Research Notes: Part 1, no. 8, Folio 2 verso

Giovanni Antonio Galli, Roman Charity (1620-52)
Fig. I, 8, a
Giovanni Antonio Galli (Italian, born 1585, died 1651–1653)
Title: Roman Charity, Carità romana
Date: 1620–52
Medium: Oil on canvas
Dimensions: 164 x 149 cm (64 5/8 x 58 3/4)
Current location: Rome, Galleria Doria Pamphilj
Image Source:
Papi, Gianni. Spadarino. Soncino CR : Edizioni dei Soncino, c2003. ND 623.G32 A4 2003.

Although many of the attributions in the two inventories of the Mellini painting collection can be considered reliable, in this case there is no known painting by Caravaggio that corresponds to the description in the 1680 inventory, and the description in the 1681 poem is quite generic. The image of a woman breastfeeding an old man is included in Caravaggio’s famous Seven Works of Mercy of 1607, however, we know of no painting by Caravaggio that depicts this particular subject (Pero breastfeeding her father, Cimon, after he is sentenced to death by starvation) as a single iconographic theme (fig. I, 8, b). A painting by Spadarino depicting Roman Charity, now in the Galleria Doria Pamphilj in Rome, is an indication of how the followers of Caravaggio painted this subject (fig. I, 8, a). In fact, the description in the 1680 inventory is quite close to the depiction in Spadarino’s version.

If we follow the argument of Alfred Moir, we might speculate that the presence of versions of the theme of Roman Charity in the works of the followers of Caravaggio could be an indication that there was an original of this theme by Caravaggio himself, now lost, which might have been the work listed in the two Mellini
documents.1,2 The proliferations of different versions of particular subjects by a master, and the many copies by associates and followers, make the positive identification of works from this period extremely difficult.

Caravaggio, The Seven Works of Mercy (1607) Fig.
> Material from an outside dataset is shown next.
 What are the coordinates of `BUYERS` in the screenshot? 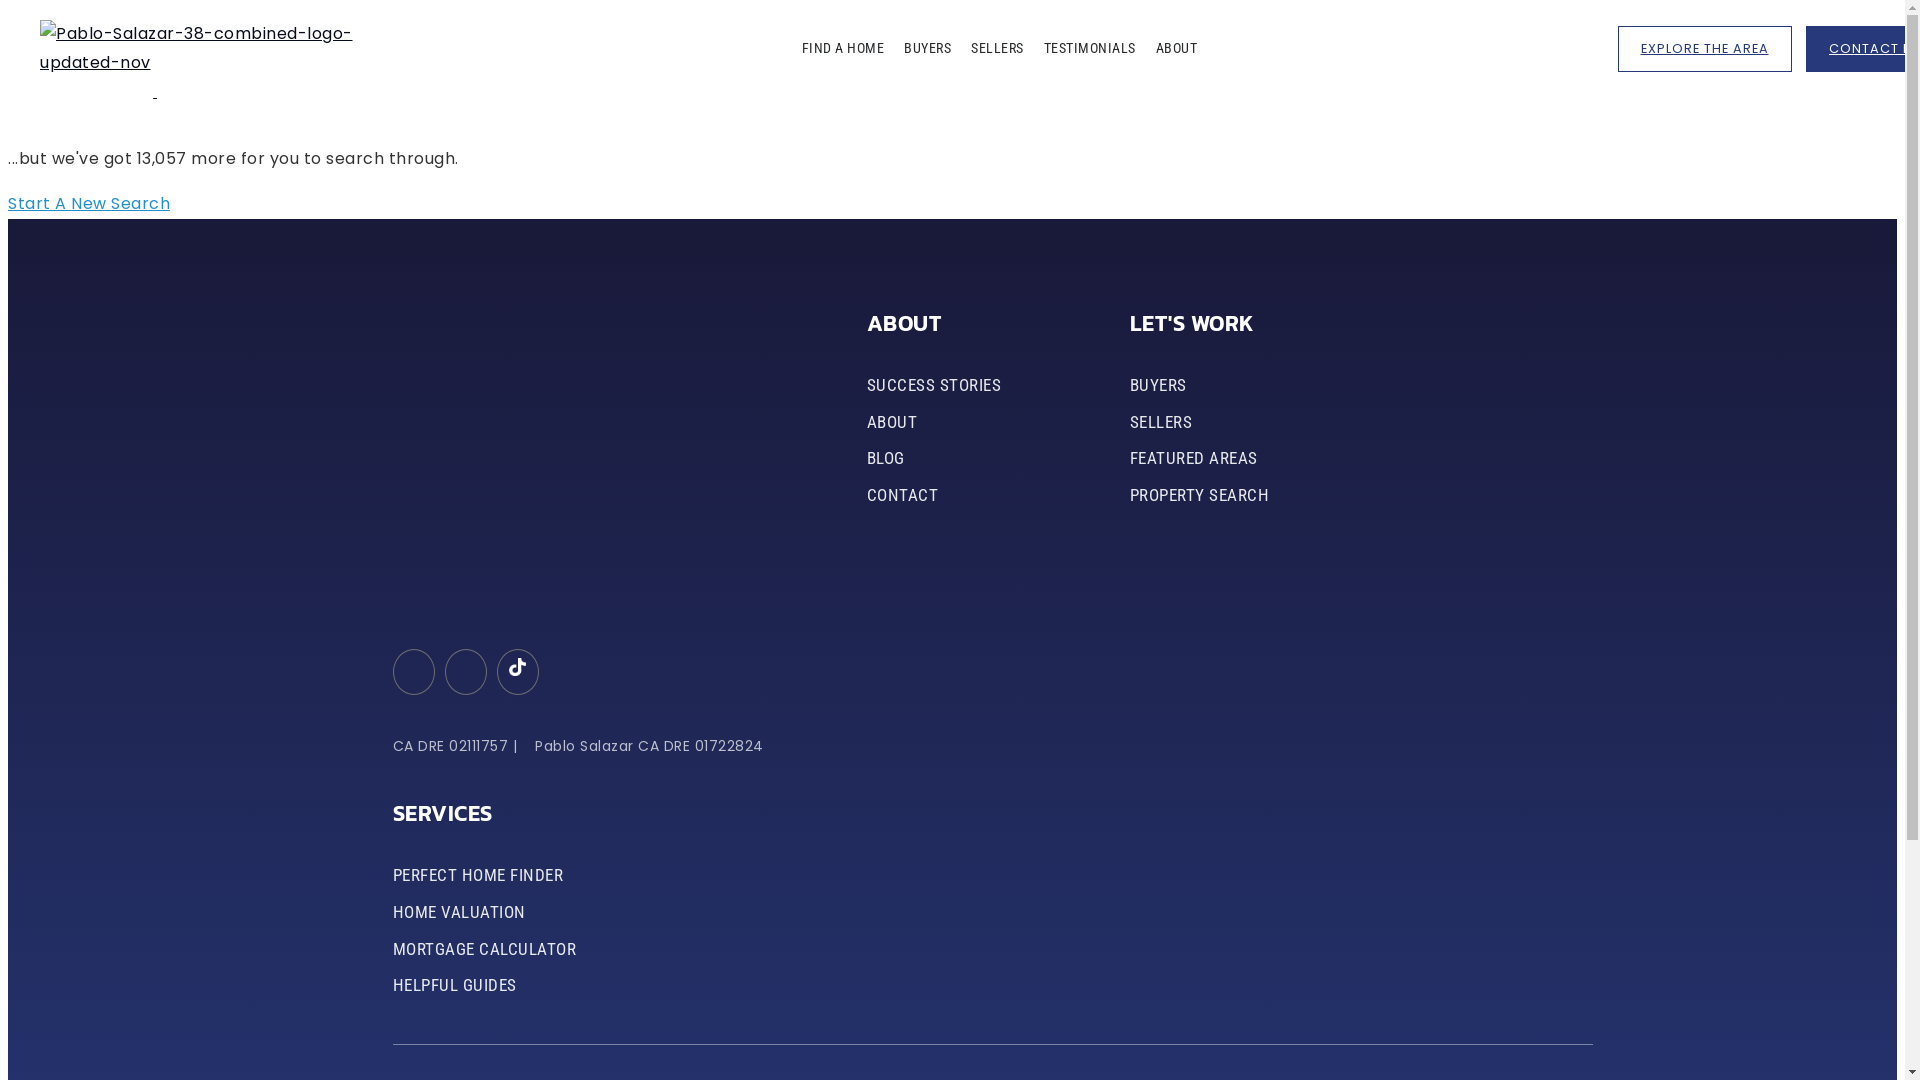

I, 8, b
Michelangelo Merisi da Caravaggio (1571–1610)
The Seven Works of Mercy
Oil on canvas
390 cm × 260 cm (153 5/8 × 100 3/8 in.)
Naples, Pio Monte della Misericordia

Given the Caravaggesque nature of this painting, we can presume that it was one of the works acquired by Giovan Battista Mellini in the 1620s, although the 1627 inventory does not specify any painting with the iconographic theme of Roman Charity.3 Nevertheless, it is clear from the description that this is what is depicted: “Un quadro lungo sei palmi incirca con la filia che dà la zinna al padre carcerato” (“A painting about six palms long, showing a daughter giving her breast to her father, who is in prison”). From an inventory dated 1732, we find these two allusions: “Due d’imperatore p[er] traverso rapp[resentan]te uno la Carità Romana” (Two paintings of imperial size [about 135 x 85 cm], one depicting Roman Charity”); “Altro d’imperatore p[er] traverso rapp[resentan]te mezze figure delle Carità Romana con cor[ni]ce a casa con piccole intaglie dorata” (“Another of imperial size, depicting half figures of Roman Charity in a gilded box frame with small carvings”).4


  • 1. Alfred Moir, Caravaggio and His Copyists (New York: New York University Press, 1976), 35.
  • 2. Benedict Nicolson, The International Caravaggesque Movement: Lists of Pictures by Caravaggio and His Followers throughout Europe from 1590 to 1650 (Oxford: Phaidon, 1979), 70, 92.
  • 3. Fausto Nicolai, “Le ‘molte pitture moderne buone’ nella raccolta di Giovan Battista Mellini (1591–1627),” Rivista d’arte, ser. 5, vol. 2 (2012): 217–35. See “Appendice” on pages 231–34 for the transcription of “Inventario dei quadri lasciati in eredità da Giovan Battista Mellini allo zio cardinale Giovanni Garzi,” in Archivio di Stato di Roma, Rome, 30 Notai Capitolini, uff. 31, vol. 118, ff. 774–90, 11 ago.1627.
  • 4. Archivio Serlupi Crescenzi, Rome, “Nota de quadri esistenti nelle camere di Mario Millini,” 1732, fol. 424, in Scritture diverse della Casa Mellini dal 1522 al 1743, vol. 17, fols. 407–26.


Nicolai, Fausto. “Le ‘molte pitture moderne buone’ nella raccolta di Giovan Battista Mellini (1591–1627).” Rivista d’Arte, ser. 5, vol. 2 (2012): 217–35.

Nicolson, Benedict. Caravaggism in Europe. 2nd ed. 3 vols. Turin: U. Allemandi, 1990.